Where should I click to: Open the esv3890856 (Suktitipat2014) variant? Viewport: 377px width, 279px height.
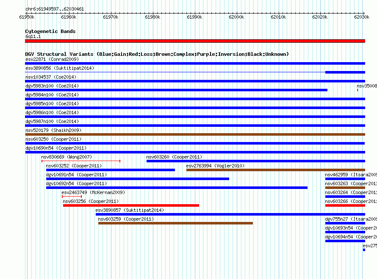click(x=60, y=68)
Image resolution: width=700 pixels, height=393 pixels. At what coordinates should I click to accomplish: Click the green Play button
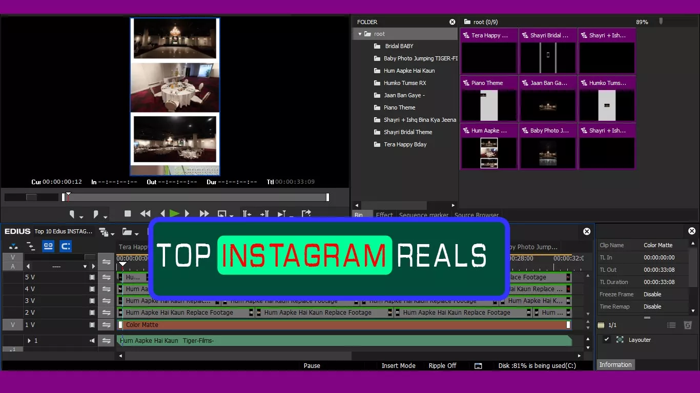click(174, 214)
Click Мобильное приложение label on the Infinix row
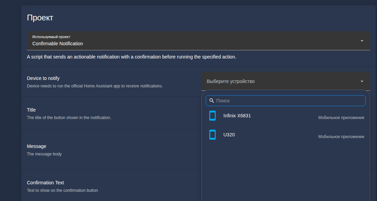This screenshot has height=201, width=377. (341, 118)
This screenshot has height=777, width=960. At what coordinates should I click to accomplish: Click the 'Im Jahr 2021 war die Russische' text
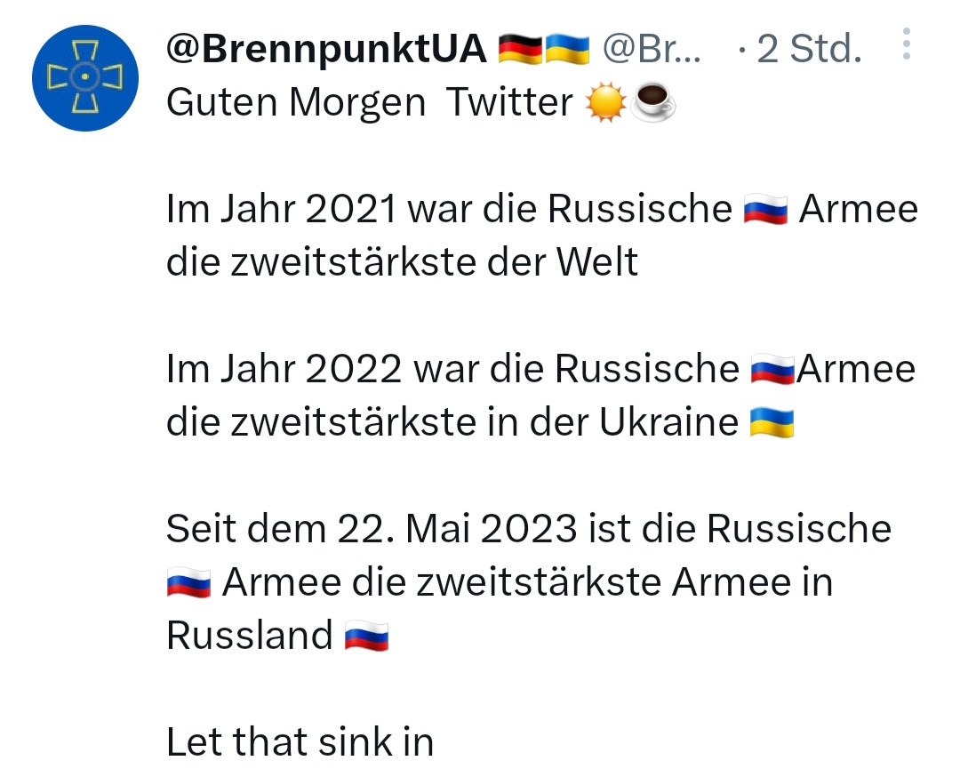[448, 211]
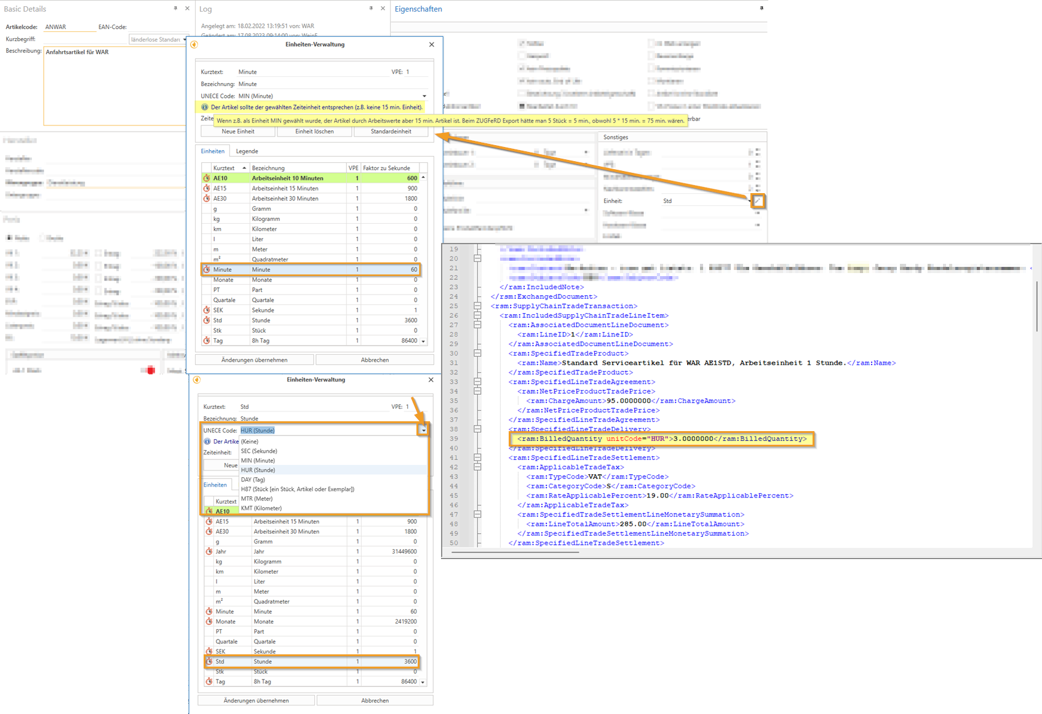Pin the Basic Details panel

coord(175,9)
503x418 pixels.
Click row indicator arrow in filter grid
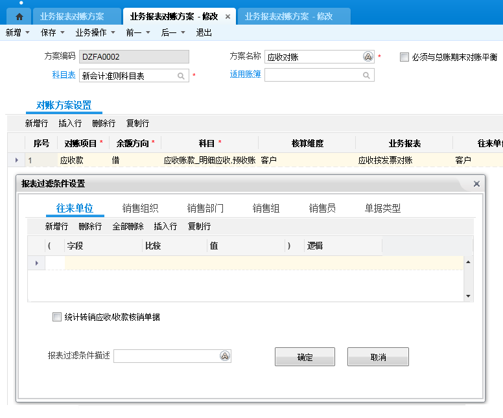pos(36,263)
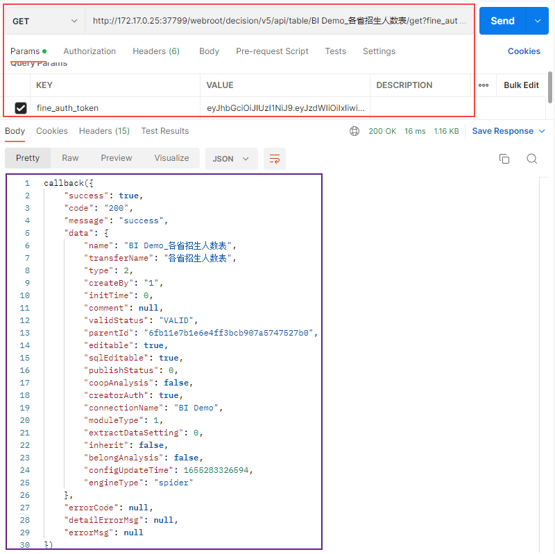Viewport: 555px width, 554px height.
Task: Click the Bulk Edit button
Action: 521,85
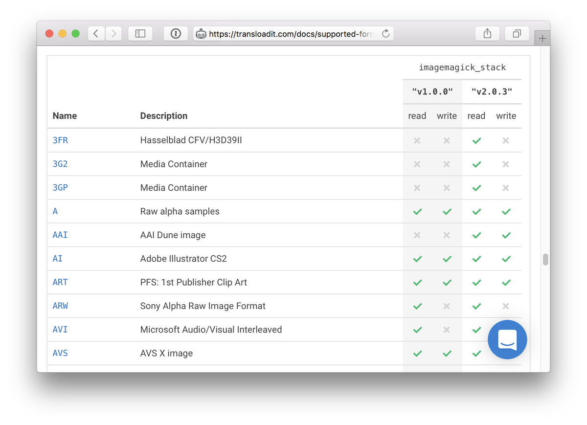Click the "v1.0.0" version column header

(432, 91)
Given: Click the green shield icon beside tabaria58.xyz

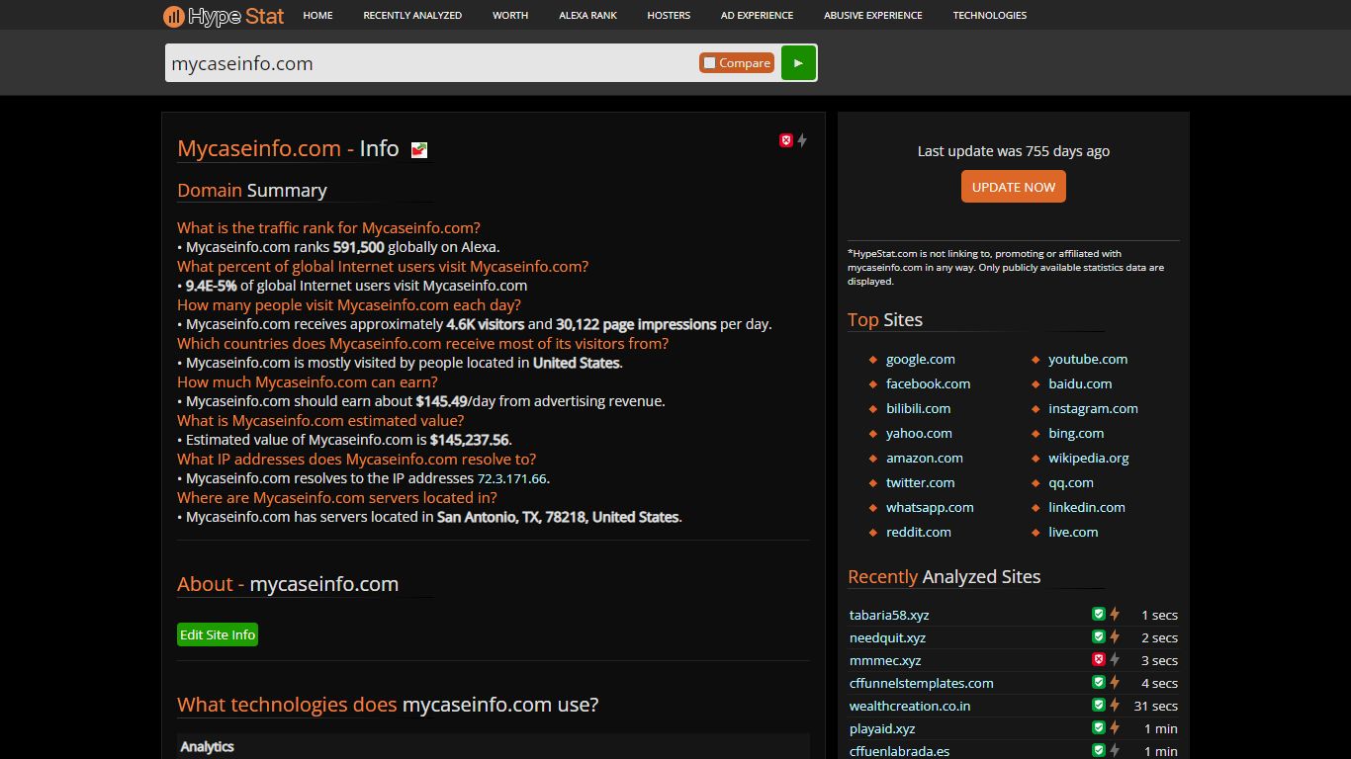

§ §

## GEGEBENE AUFGABE
Schreibe bitte die Zeilen unverändert ab, beginnend mit der Zeile mit „Image resolution: width=700“ und weiter bis einschließlich der Zeile mit „coord(175,9)“. Lass die Bilder dabei weg.

## GELÖSTE AUFGABE
Image resolution: width=700 pixels, height=393 pixels. At what coordinates should I click to accomplish: Click the green Play button
click(174, 214)
Click Мобильное приложение label on the Infinix row
This screenshot has height=201, width=377. (341, 118)
This screenshot has height=777, width=960. At what coordinates should I click to accomplish: Click the 'Im Jahr 2021 war die Russische' text
[448, 211]
Pin the Basic Details panel

coord(175,9)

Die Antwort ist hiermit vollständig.